Christian König <christian.koenig@xxxxxxx> · Mon, 11 Sep 2017 11:57:57 +0200

Am 11.09.2017 um 11:23 schrieb Chris Wilson:
Quoting Christian König (2017-09-11 10:06:50)
Am 11.09.2017 um 10:59 schrieb Chris Wilson:
Quoting Christian König (2017-09-11 09:50:40)
Sorry for the delayed response, but your mail somehow ended up in the
Spam folder.

Am 04.09.2017 um 15:40 schrieb Chris Wilson:
Quoting Christian König (2017-09-04 14:27:33)
From: Christian König <christian.koenig@xxxxxxx>

The logic is buggy and unnecessary complex. When dma_fence_get_rcu() fails to
acquire a reference it doesn't necessary mean that there is no fence at all.

It usually mean that the fence was replaced by a new one and in this situation
we certainly want to have the new one as result and *NOT* NULL.
Which is not guaranteed by the code you wrote either.

The point of the comment is that the mb is only inside the successful
kref_atomic_inc_unless_zero, and that only after that mb do you know
whether or not you have the current fence.

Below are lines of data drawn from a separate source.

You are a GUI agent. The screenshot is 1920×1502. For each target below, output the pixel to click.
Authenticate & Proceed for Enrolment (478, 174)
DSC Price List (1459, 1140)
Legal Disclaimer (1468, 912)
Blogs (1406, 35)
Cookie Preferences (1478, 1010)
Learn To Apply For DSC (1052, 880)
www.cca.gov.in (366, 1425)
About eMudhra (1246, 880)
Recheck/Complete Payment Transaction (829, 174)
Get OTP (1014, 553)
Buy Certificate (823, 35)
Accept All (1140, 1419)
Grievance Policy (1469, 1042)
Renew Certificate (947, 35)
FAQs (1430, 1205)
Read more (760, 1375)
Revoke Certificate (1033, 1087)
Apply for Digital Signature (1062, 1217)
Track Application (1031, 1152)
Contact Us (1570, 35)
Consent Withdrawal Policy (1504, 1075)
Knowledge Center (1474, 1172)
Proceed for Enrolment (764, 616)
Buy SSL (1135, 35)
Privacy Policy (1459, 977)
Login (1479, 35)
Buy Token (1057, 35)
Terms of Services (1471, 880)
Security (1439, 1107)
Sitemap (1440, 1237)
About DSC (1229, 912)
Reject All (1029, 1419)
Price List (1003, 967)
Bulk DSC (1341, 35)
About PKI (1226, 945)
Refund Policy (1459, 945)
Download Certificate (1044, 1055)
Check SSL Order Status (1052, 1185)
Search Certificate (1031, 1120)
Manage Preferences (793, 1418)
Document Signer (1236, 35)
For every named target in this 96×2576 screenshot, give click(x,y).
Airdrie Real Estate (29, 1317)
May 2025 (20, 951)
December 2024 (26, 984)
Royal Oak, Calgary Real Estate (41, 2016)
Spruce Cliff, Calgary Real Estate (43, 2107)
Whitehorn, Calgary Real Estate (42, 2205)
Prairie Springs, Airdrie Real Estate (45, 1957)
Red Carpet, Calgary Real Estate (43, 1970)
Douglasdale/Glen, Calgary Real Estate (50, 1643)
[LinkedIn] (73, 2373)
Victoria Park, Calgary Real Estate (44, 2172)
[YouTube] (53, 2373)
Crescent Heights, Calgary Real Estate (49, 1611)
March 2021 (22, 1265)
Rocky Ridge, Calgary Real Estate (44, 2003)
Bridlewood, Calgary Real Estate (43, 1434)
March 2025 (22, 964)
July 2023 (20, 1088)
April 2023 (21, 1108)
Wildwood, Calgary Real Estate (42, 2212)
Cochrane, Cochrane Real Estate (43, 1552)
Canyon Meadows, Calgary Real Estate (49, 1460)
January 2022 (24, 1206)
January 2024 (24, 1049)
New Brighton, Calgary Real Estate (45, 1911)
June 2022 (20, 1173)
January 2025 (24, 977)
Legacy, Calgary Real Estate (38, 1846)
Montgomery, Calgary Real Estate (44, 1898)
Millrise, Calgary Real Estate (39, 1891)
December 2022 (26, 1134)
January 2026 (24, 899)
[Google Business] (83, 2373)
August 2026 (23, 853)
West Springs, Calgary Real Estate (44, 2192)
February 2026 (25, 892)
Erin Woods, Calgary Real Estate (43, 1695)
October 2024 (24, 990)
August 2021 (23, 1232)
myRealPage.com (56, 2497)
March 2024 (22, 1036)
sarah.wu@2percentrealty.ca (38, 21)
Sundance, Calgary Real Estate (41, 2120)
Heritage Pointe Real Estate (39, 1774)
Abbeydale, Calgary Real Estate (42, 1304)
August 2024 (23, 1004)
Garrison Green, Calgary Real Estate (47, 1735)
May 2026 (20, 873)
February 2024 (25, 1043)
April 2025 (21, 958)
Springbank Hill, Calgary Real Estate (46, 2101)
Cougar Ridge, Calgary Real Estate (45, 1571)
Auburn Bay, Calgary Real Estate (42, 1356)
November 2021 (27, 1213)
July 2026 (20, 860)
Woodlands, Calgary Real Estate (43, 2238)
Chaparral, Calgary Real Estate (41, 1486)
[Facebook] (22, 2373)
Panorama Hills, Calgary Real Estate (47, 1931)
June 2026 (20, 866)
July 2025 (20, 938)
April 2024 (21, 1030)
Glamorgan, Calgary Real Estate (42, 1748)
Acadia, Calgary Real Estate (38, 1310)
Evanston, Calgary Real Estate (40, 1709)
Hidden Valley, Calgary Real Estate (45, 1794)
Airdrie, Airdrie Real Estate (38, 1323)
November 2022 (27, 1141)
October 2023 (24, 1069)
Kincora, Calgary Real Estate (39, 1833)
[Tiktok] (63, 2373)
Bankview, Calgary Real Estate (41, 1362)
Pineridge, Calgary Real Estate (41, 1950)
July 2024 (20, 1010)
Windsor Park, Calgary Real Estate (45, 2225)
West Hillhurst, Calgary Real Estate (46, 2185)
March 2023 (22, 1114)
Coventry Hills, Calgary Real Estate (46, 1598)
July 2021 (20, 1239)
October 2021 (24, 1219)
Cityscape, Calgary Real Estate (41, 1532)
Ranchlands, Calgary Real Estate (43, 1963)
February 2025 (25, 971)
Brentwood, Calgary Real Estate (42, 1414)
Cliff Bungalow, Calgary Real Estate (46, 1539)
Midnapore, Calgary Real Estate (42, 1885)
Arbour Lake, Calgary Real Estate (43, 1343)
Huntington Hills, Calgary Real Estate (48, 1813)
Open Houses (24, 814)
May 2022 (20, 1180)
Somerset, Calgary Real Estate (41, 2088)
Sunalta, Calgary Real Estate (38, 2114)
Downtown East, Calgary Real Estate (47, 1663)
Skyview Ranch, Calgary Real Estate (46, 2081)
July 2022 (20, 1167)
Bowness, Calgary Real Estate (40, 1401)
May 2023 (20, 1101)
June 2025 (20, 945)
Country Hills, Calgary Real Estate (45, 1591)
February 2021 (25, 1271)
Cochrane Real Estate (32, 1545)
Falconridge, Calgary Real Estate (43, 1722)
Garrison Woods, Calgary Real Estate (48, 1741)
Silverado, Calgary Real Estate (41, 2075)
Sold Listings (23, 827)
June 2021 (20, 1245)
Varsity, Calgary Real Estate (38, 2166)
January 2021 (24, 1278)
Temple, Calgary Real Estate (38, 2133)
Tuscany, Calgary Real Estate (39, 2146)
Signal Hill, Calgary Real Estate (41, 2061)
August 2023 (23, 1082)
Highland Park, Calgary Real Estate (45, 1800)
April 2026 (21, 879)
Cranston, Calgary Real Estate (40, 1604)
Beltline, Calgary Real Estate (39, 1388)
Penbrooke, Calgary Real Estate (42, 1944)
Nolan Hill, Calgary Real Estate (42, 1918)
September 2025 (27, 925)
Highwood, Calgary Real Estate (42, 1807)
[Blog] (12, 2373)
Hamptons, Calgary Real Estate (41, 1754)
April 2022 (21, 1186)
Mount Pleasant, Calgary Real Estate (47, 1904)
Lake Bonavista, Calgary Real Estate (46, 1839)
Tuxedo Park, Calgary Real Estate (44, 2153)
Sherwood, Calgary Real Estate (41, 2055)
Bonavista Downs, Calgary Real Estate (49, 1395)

You can argue that you want to replace the
        if (!dma_fence_get_rcu())
                return NULL
with
        if (!dma_fence_get_rcu()
                continue;
but it would be incorrect to say that by simply ignoring the
post-condition check that you do have the right fence.
You are completely missing the point here.

It is irrelevant if you have the current fence or not when you return.
You can only guarantee that it is the current fence when you take a look
and that is exactly what we want to avoid.

So the existing code is complete nonsense. Instead what we need to
guarantee is that we return *ANY* fence which we can grab a reference for.
Not quite. We can grab a reference on a fence that was already freed and
reused between the rcu_dereference() and dma_fence_get_rcu().
Reusing a memory structure before the RCU grace period is completed is
illegal, otherwise the whole RCU approach won't work.
RCU only protects that the pointer remains valid. If you use
SLAB_TYPESAFE_BY_RCU, it is possible to reuse the pointer within a grace
period. It does happen and that is the point the comment is trying to
make.

Yeah, but that is illegal with a fence objects.

When anybody allocates fences this way it breaks at least 
reservation_object_get_fences_rcu(), 
reservation_object_wait_timeout_rcu() and 
reservation_object_test_signaled_single().

Cause all of them rely on dma_fence_get() to return NULL when the fence 
isn't valid any more to restart the operation.

When dma_fence_get_rcu() returns a reallocated fence the operation 
wouldn't correctly restart and the end result most likely not be correct 
at all.

Using SLAB_TYPESAFE_BY_RCU is only valid if you can ensure that you have 
the right object using a second criteria and that is not the case with 
fences.

Regards,
Christian.